*Stated exercise 1*: In the review of Steffani's opera on Niobe, how many children does Niobe have in Steffani's version?
*Stated exercise 2*: Pick up the review of Steffani's opera on Niobe after its final sentence and carry it forward.

*Supplied text*:
What theatrical capital there is in the miserable little tale of Queen Niobe is not immediately obvious. The story crops up in The Iliad four pages from the end. Achilles summons up the sorrowful queen, while consoling the grieving Priam, as if to say, "If you thought your life was bad, you've got nothing on poor Niobe."
Niobe, Queen of Thebes, bears witness to the bloody murder of all 14 of her children, the consequence of a moment of overreaching pride. She is then turned to stone, and forced to weep for evermore. It is a tragedy of unremitting horror. In the Metamorphoses - the source for Steffani - Ovid is at his most Tarantino-esque in his recounting of the bloody fall of an entire family.
Steffani's 1688 operatic treatment fills out the back story with those other famous Thebans, Creonte (Iestyn Davies) and Tiresia (Bruna Taddia), reduces Niobe's total offspring to four, and washes out the blood. A fresh lowly foil to the central royal characters - in the form of the two honest lovers, Manto (Amanda Forsythe) and Tiberino (Lathar Odinius) - are introduced to offer some light. All of which fleshing out allows space for Niobe's character to develop and descend and for the drama to puff out its chest with pride.
To compete with the dramatic ebb and flow, a sort of magic emanates from the pit, as Thomas Hengelbrock - who was responsible for rediscovering the work and producing it for the 2008 Scwetzingen Festival - and his own Baroque orchestra, Balthasar Neumann Ensemble (who, technically, put most of our British Baroque orchestras to shame) pull more and more new sounds out of their orchestral hat. There's the hellish wheeze of a raspy medieval regal (a sort of advanced squeezebox), the doleful shy breeze of a recorder, the strum of a guitar, the rattle of a tambourine, trumpets, viola da gamba, timps; all phrased to sweet perfection.
It is a magic that is more than matched by Steffani's magpie style. His arias, mostly da capo, flirt with French dances, march with Purcellian ground basses, stun themselves into ravishing slow rounds and canons, allowing the strings to lap against their sleepy heads, like Handel would do 20 years later with more than a nod to Steffani. Arias duet with recitative; recitative court ariosi; tempi morph mid-aria and, periodically, there is the most heavenly slippage - chromatic contrary motion - that had me reeling. It adds up to a compositional style that has more freshness, economy and clarity than any of Steffani's contemporaries.

*Data excerpt*:
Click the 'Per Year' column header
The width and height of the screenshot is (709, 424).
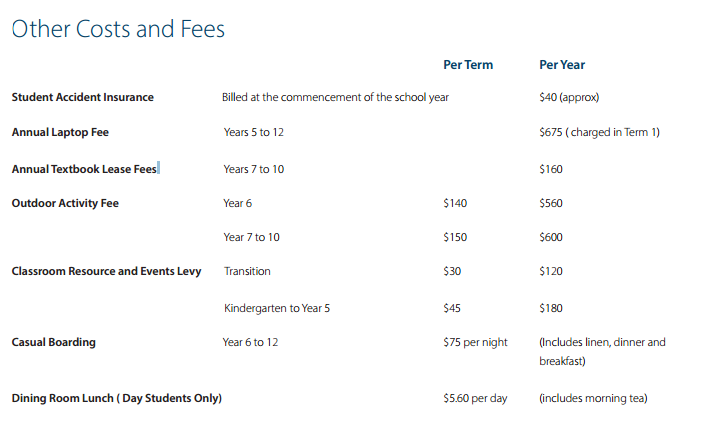pyautogui.click(x=562, y=65)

*Written response 1*: Four.

*Written response 2*:
Director Lukas Hemleb's focus, too, was on economy and clarity. Most of the time a simple, nicely stagy Victorian vision of Greek mythology, one full of familiar archetypes - black-winged emissaries from Hell, gold-breast-plated gods, crowned Kings and Queen - prevailed. But every now and again a fantasy took over. A glitter ball offered us a magical starry canopy all around; a Boschian, black Lycra sack of bodies spewed forth the dark arts of Polifermo and his charge Creonte; a huge, weightless room of balloons, bouncing languidly off the walls like a Warhol installation, carried us into the heavens. There wasn't too much flapping. The story was told, the touches of surreal genius were delivered. One couldn't ask for more.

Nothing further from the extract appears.